KAMI INDONESIA – Presiden Amerika Serikat, Donald Trump, menunjukkan kekecewaan mendalam terhadap sikap Presiden Rusia, Vladimir Putin, yang menolak negosiasi perdamaian untuk menghentikan perang di Ukraina. Dalam pertemuan kabinet, Trump mengungkapkan bahwa semua usaha diplomasi yang dilakukannya dengan Putin tidak membuahkan hasil.
Trump kini mempertimbangkan untuk memberlakukan Rancangan Undang-Undang Sanksi Rusia 2025, yang akan memberikan sanksi pada ekspor minyak Rusia. Meningkatnya serangan Rusia ke Ukraina menambah frustrasi Trump, meskipun ia telah mengirim pesan agar Putin menghentikan serangan terhadap warga sipil.
Kekecewaan Terhadap Putin
Trump mengungkapkan rasa frustrasinya terhadap Putin, dengan pernyataan, “Kita sering mendapat banyak omong kosong dari Putin, sejujurnya. Dia selalu tampak ramah, tapi pada akhirnya itu tidak berarti apa-apa,” yang menunjukkan ketidakpuasan mendalam pada proses diplomasi.
Meningkatnya serangan Rusia ke Ukraina semakin memperburuk situasi. Trump menyatakan bahwa ia telah mengirim beberapa senjata defensif ke Ukraina dan membatalkan penundaan pengiriman misil pertahanan udara oleh Pentagon.
Rancangan Undang-Undang Sanksi Rusia 2025
Trump mengatakan, “Saya sekarang serius mempertimbangkan Rancangan Undang-Undang Sanksi Rusia 2025” yang bertujuan untuk sanksi ekspor minyak Rusia dan menjadikan negara-negara yang mendukung perang di Ukraina sebagai target juga.
Dengan dukungan puluhan anggota Senat dari Partai Republik, Demokrat, dan satu senator independen, RUU ini mencakup sanksi terhadap negara-negara yang membeli minyak dari Rusia, terutama Tiongkok.
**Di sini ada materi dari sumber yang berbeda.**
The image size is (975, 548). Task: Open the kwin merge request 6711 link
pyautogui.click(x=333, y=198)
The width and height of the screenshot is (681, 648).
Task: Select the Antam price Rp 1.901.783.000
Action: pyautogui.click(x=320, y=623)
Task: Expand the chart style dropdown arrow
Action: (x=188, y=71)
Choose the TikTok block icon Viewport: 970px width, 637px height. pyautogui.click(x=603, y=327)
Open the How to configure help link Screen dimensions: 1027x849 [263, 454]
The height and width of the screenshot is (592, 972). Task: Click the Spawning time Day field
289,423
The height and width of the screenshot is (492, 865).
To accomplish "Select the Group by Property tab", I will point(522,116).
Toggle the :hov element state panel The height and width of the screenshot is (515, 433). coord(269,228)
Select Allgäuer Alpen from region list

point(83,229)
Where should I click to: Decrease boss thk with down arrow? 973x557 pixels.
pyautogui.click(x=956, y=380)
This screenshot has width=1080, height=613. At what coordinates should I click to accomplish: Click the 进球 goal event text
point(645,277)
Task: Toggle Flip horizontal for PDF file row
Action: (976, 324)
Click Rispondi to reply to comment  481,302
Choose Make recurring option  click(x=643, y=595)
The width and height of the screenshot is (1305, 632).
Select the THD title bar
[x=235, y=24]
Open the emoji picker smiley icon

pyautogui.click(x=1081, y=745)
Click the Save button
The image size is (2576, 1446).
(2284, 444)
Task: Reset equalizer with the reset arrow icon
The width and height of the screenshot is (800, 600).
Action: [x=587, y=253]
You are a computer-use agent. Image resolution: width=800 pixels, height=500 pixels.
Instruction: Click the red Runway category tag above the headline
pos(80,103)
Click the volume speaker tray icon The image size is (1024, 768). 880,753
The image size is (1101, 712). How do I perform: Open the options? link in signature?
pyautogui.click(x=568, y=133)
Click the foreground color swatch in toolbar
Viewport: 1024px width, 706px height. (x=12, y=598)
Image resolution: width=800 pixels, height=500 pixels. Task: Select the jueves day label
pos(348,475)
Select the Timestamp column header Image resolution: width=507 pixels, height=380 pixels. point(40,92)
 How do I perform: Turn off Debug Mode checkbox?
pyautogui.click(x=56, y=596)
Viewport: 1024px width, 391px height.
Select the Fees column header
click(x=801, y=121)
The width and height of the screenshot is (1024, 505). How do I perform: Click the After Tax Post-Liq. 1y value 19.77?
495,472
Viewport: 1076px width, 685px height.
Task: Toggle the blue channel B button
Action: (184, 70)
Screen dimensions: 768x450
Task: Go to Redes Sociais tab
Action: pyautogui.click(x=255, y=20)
Hal ini menunjukkan komitmen untuk menekan Rusia lebih keras di panggung internasional.
Tantangan dan Harapan
Trump mengakui bahwa harapannya untuk mengakhiri perang Ukraina dalam waktu singkat, seperti yang dijanjikannya selama kampanye, tidak semudah yang dibayangkan. “Ini ternyata jauh lebih sulit,” ujarnya menyoroti realitas kompleks yang dihadapi.
Mark Montgomery, purnawirawan laksamana angkatan laut AS, mencatat bahwa Trump merasa terjebak antara kebijakan luar negeri yang dipermainkan oleh Putin dan kendala dari Departemen Pertahanan. Situasi ini telah membuat ambisi Trump sebagai “deal maker” semakin teruji.